Alfredo

Personal information
- Full name: Alfredo Mostarda Filho
- Date of birth: 18 October 1946
- Place of birth: São Paulo, Brazil
- Date of death: 28 March 2025 (aged 78)
- Position(s): Defender

Senior career*
- Years: Team / Apps / (Gls)
- 1965: Palmeiras
- 1966: Cruzeiro
- 1967–1968: Palmeiras
- 1969: Marcílio Dias
- 1970–1971: Nacional
- 1971: América Rio Preto
- 1972–1975: Palmeiras
- 1976: Coritiba
- 1977–1978: Santos
- 1978–1980: Palmeiras
- 1980–1983: Taubaté
- 1984: Jorge Wilstermann

International career
- 1974: Brazil / 2 / (0)

= Alfredo (footballer, born 1946) =

Brazilian footballer (1946–2025)

Alfredo Mostarda Filho (18 October 1946 – 28 March 2025), simply known as Alfredo, was a Brazilian professional footballer who played as a defender.

==Career==
Born in São Paulo, Alfredo played for Palmeiras, Cruzeiro, Marcílio Dias, Nacional, América Rio Preto, Coritiba, Santos, Taubaté.
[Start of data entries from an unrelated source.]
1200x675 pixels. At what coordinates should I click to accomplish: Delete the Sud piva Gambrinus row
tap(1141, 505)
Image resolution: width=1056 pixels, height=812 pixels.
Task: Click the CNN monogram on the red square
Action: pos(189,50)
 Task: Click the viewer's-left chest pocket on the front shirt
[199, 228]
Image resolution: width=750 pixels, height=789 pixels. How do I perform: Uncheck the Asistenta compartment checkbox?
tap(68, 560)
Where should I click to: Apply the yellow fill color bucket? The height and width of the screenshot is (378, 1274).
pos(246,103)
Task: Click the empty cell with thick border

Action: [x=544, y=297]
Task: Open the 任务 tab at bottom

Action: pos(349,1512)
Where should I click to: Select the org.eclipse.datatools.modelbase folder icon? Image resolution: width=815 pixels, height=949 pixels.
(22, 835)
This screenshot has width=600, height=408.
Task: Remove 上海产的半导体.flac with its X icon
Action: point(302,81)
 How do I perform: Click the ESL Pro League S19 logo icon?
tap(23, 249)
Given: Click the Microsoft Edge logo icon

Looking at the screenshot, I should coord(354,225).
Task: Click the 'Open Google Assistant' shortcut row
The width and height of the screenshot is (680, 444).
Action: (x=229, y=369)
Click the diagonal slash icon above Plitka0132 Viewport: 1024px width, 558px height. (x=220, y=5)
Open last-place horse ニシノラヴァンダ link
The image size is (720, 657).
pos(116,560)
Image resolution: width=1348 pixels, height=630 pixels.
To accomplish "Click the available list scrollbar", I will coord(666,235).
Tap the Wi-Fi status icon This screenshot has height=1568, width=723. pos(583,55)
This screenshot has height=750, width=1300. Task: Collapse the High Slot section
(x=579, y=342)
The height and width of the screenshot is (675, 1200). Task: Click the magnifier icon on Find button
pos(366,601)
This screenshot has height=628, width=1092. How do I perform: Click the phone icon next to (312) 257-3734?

He had a brief spell abroad for the Bolivian football club Jorge Wilstermann in 1984. Alfredo played for the Brazil national team twice, both in 1974, with his second match for Brazil coming at the 1974 FIFA World Cup in a 1–0 loss against the Poland team.

==Death==
Alfredo died on 28 March 2025, at the age of 78.